Type I interferons (IFNs) are routinely used in the treatment of chronic hepatitis B and C, multiple sclerosis and few tumours (Vitale et al. 2008). During the past 15 years, evidence has emerged that IFNs may play a regulatory role in hypothalamic–pituitary axis. Hofland et al. (1999) reported that incubation with IFN-α resulted in inhibition of the secretion of gonadotrophins and/or α-subunit in all four NFA cases (27–62%). However, in healthy volunteers, or in patients treated long term because of hepatitis or multiple sclerosis, changes of testosterone or gonadotrophin levels were found only during short-term administration (Vitale et al. 2008).

Conclusions

First-line therapy of patients with NFA is surgery. However, since these tumours are generally large at diagnosis, most patients present remnant tumours after surgery.

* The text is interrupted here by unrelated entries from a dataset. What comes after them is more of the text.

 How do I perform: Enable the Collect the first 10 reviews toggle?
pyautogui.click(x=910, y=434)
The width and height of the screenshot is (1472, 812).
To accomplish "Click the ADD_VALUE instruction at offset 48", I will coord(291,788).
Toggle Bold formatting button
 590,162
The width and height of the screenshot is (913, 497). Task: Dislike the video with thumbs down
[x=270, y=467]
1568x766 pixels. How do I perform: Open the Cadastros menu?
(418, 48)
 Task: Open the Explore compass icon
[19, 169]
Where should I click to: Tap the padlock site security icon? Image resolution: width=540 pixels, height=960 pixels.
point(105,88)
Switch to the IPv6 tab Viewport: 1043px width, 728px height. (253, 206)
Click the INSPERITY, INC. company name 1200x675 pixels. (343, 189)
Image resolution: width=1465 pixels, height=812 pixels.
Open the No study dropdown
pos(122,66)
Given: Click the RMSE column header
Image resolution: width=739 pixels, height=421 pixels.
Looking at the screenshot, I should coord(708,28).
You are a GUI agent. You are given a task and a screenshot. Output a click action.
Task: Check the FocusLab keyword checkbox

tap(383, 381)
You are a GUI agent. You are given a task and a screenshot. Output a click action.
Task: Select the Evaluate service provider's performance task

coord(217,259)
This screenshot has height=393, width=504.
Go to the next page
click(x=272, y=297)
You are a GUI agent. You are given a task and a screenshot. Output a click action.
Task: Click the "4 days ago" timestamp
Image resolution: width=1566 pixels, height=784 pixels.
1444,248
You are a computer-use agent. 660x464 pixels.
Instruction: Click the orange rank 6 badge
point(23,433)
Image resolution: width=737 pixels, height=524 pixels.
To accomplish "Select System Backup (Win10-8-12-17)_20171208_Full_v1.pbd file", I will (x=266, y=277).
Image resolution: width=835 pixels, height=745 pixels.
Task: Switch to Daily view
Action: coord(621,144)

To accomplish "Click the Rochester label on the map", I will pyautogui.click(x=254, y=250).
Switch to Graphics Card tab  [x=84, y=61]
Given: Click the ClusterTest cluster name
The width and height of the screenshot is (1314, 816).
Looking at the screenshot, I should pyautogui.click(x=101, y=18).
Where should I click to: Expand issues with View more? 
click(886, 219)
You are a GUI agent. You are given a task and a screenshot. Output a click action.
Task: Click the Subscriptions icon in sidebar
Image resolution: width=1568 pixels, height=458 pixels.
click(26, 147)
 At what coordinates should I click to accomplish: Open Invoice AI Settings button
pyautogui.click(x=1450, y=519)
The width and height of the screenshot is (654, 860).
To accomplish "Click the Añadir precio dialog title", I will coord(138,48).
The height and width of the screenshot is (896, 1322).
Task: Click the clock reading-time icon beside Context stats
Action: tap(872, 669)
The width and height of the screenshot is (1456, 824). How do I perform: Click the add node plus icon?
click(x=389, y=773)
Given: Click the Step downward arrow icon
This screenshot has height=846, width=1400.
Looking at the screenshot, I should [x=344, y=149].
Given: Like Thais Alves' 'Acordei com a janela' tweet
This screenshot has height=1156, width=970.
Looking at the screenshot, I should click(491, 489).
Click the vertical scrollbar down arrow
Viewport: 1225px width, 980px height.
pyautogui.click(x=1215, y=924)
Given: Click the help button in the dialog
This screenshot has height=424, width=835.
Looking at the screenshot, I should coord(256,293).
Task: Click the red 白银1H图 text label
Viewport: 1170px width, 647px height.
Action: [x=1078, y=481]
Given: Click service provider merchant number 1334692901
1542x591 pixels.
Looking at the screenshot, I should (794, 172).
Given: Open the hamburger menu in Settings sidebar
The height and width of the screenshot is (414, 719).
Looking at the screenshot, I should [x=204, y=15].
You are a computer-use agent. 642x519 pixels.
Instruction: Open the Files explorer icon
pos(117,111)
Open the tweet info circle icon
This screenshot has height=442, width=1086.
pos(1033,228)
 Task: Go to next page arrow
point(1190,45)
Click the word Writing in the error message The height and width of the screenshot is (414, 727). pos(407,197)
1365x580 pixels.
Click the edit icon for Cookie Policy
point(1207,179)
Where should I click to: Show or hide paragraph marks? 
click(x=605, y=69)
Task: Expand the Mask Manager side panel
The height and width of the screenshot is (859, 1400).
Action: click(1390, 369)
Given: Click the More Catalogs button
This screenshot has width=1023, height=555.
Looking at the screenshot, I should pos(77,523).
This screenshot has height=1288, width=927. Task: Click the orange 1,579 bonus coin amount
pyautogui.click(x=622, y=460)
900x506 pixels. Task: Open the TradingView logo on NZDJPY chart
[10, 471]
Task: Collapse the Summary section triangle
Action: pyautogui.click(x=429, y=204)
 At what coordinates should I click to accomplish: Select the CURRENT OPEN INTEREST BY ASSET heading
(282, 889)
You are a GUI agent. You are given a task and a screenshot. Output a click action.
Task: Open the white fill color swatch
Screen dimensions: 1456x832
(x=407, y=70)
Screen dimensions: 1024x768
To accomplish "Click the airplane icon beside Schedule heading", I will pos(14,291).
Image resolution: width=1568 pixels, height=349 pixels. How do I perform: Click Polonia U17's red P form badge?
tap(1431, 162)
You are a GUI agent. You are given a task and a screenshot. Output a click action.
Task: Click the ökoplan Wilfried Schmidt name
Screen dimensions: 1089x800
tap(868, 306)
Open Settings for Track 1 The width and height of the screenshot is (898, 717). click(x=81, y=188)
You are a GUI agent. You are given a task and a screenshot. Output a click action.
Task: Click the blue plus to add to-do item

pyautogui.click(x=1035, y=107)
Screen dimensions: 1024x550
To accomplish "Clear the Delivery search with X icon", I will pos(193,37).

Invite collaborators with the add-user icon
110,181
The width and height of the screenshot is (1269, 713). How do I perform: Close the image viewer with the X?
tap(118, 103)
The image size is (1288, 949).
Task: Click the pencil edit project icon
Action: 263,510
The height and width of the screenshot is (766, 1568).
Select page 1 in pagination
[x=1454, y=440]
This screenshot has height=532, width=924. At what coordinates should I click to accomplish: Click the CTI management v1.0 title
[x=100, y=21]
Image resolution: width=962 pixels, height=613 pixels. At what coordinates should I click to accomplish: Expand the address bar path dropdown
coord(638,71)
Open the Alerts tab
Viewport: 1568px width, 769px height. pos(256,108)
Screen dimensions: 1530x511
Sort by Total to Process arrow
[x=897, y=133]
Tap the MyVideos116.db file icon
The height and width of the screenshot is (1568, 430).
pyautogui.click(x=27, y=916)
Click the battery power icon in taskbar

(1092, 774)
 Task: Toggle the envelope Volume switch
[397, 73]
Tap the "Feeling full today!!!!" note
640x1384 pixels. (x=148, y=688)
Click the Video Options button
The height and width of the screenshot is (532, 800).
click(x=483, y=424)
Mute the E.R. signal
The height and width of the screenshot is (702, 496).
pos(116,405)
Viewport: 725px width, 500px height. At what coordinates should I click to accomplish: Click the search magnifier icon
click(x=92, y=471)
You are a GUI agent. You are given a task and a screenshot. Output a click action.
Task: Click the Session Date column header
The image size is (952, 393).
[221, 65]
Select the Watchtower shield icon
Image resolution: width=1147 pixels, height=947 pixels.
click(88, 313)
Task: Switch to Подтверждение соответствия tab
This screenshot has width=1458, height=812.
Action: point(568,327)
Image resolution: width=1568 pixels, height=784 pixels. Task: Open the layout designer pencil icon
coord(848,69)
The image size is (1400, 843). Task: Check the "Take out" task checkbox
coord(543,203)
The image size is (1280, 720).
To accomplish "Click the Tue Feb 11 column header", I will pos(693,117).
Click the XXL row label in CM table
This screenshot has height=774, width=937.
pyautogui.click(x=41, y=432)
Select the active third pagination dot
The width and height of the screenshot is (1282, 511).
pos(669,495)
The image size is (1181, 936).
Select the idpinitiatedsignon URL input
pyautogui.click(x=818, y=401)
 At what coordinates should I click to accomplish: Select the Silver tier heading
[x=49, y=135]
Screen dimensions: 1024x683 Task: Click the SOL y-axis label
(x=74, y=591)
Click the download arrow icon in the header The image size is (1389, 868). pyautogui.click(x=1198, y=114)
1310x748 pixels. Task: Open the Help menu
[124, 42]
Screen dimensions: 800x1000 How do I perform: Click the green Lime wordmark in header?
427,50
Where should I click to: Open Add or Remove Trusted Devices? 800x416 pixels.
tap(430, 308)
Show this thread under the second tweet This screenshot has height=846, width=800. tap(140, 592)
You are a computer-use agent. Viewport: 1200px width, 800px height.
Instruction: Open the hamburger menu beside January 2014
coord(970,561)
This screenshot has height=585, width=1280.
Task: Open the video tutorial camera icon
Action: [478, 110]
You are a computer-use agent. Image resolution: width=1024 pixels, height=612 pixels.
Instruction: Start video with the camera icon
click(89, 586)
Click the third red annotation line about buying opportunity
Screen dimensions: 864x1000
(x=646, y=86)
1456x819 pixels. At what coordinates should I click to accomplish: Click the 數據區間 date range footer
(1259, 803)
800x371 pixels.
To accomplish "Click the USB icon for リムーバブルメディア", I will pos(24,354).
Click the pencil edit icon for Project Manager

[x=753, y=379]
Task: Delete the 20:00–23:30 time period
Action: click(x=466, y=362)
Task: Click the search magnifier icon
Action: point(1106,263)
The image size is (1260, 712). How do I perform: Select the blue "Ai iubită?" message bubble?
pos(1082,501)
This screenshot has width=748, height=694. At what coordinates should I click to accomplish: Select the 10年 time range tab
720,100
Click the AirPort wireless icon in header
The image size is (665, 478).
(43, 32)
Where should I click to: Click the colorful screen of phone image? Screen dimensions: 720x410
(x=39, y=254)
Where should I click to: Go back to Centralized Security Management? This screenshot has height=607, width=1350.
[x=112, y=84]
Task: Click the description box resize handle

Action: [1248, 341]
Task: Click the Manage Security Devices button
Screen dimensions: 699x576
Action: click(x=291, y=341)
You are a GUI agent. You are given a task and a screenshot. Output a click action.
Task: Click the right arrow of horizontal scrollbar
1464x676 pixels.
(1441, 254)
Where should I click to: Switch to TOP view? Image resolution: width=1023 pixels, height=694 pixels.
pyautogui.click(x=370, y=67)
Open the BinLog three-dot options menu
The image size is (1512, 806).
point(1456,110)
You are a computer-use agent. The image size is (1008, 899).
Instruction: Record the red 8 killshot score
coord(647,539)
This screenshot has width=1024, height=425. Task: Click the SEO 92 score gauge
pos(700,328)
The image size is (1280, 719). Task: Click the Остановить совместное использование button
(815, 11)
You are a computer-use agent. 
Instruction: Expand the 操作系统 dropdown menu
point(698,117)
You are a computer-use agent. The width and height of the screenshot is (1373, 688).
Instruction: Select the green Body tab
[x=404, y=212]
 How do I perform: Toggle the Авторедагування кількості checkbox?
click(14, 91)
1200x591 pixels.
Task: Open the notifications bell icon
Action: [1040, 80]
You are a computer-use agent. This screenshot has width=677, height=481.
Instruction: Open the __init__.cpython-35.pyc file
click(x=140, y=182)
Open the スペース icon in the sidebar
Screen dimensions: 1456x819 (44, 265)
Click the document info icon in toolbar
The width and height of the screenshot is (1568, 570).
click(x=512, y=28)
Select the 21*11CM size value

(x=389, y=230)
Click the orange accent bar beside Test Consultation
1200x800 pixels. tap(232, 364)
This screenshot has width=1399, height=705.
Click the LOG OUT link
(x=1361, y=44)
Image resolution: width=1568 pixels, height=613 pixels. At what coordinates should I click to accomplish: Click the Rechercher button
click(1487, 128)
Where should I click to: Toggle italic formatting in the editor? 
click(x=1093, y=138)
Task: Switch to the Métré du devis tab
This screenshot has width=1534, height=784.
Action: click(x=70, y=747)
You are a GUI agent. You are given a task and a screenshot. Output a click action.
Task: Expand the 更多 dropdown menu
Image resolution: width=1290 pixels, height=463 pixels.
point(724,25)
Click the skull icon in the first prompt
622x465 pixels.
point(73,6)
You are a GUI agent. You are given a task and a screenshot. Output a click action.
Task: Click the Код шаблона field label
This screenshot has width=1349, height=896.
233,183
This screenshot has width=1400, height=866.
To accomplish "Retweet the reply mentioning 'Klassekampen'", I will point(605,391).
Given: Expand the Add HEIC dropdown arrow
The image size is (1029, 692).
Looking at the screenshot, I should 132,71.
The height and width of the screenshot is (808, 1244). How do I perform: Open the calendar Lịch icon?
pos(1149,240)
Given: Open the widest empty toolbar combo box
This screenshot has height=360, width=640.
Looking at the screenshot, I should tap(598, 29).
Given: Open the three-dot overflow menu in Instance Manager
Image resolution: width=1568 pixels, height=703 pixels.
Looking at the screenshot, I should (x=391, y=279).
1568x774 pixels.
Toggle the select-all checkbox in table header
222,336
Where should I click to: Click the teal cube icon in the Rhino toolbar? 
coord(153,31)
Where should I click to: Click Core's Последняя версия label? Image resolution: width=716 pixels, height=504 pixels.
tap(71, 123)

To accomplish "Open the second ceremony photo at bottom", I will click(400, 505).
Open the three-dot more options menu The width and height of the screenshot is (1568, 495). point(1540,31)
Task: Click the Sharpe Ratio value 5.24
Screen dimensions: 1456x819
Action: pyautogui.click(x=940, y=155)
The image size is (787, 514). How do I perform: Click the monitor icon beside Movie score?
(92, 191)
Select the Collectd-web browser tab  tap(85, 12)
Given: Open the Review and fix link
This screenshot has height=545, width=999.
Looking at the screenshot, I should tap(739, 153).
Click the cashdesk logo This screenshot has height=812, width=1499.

In fact, of the 295 patients included into a database (Ferrante et al. 2006), 290 (98%) underwent surgery and on the basis of radiological findings, only 105 patients (35.5%) were considered cured (i.e. they had total tumour debulking) after surgery. Therefore, there is a need for an additional treatment in the vast majority of NFA-bearing patients. Conventional radiotherapy is reported to delay tumour regrowth (Turner et al. 1999, Ferrante et al. 2006) but causes hypopituitarism in virtually all patients after 10 years (Colao et al. 1998), and is associated with early cerebrovascular mortality in patients with acromegaly (Ayuk et al. 2004, Kauppinen-Makelin et al. 2005) but also in patients with NFA (Erfurth & Hagmar 2005). There is, thus, need for efficacious medical treatments for patients bearing remnant tumours after surgery. Both SSA and DA were found to be of some efficacy in selected patients with NFA, with the latter drugs being significantly more effective in reducing tumour volumes. However, no placebo-controlled long-term studies are available to suggest the use of SSA or DA or a combination of them. Therefore, on a practical point of view, the use of these compounds in patients with NFA is not evidence based.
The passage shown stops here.